Text to read -

= = = = =

To find the answer, the researchers conducted a number of interesting experiments placing the subjects of the experiments in positions to assist, or not assist others shortly after they played, a prosocial video game. Two of the experimental results are recapped be low.
In every instance, individuals who played a prosocial video game were more willing to help than those who did not play prosocial games. This has serious implications for organizations that don't just want to create games to provide content knowledge to players but who want to influence learners to perform in certain ways such as providing positive customer service experiences or positively portraying the values of the organization.
The first experiment was designed to examine the impact of prosocial, aggressive, and neutral video games on spontaneous, unrequested assistance. The researchers used a common research measure of spontaneous, unrequested assistance; they "accidently" spilled pencils on the floor and observed whether or not the subjects assisted in picking them up.

= = = = =

Data segment -
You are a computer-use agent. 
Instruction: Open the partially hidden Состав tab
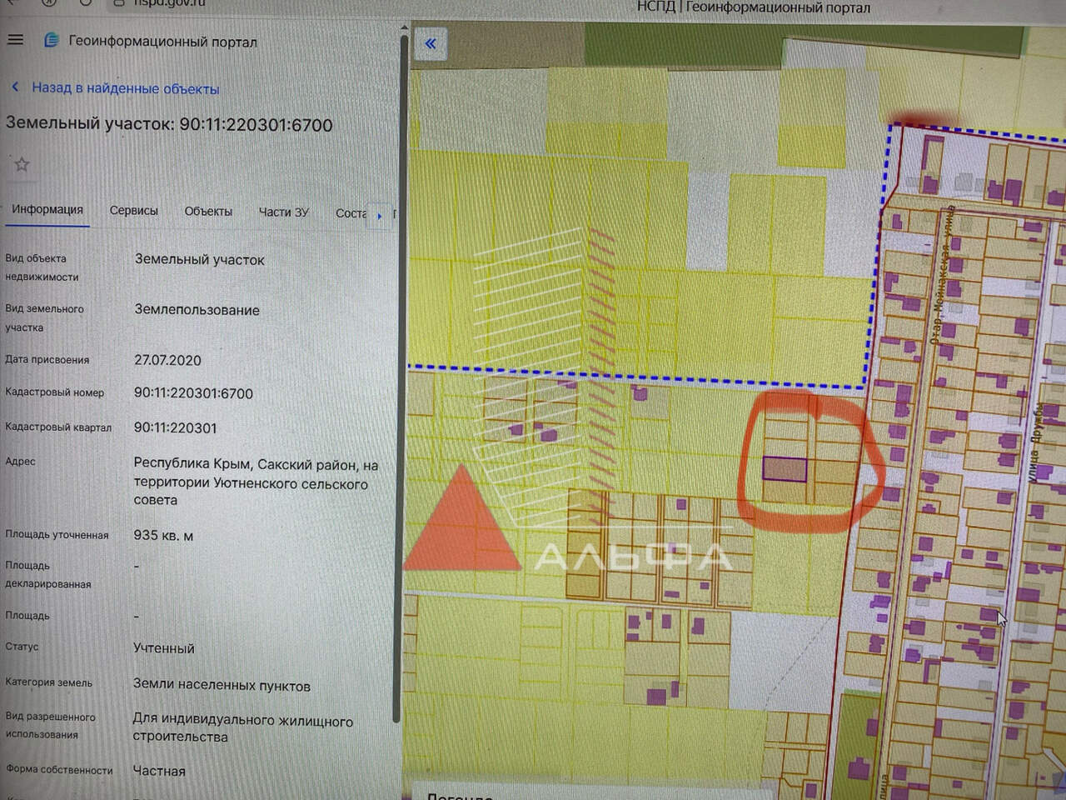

= = = = =

Things to do -
1. Answer these questions using the passage about prosocial video games, one answer per line:
(a) What did the researchers spill on the floor?
(b) Which three kinds of video games did the first experiment compare?
(c) In every instance, who was more willing to help?
2. List every kind of video game named in the passage about prosocial video games as part of the first experiment.
3. Continue the passage about prosocial video games from its last sentence.

Exercise results -
1.
(a) Pencils.
(b) Prosocial, aggressive, and neutral video games.
(c) Individuals who played a prosocial video game.

2. Prosocial, aggressive, and neutral.

3.
First Osswald and Greitemeyer randomly assigned subjects ranging in age from 19 to 43 to one of three video game conditions. The prosocial game was Lemmings, in that game the object is to help a group of animals, called lemmings, to safety. The basic objective of the game is to guide the lemmings through a number of obstacles to a designated exit and save the required number of lemmings to win. During the entire game, the goal is to save as many lemmings as possible and the behavior of saving lemmings was deemed a prosocial behavior by the researchers.
The aggressive game was Lamers, which is the exact opposite of Lemmings. In Lamers, the player has an arsenal of weapons and attempts to destroy as many Lamers as possible so they do not reach their intended destination; if enough Lamers are destroyed, the player wins.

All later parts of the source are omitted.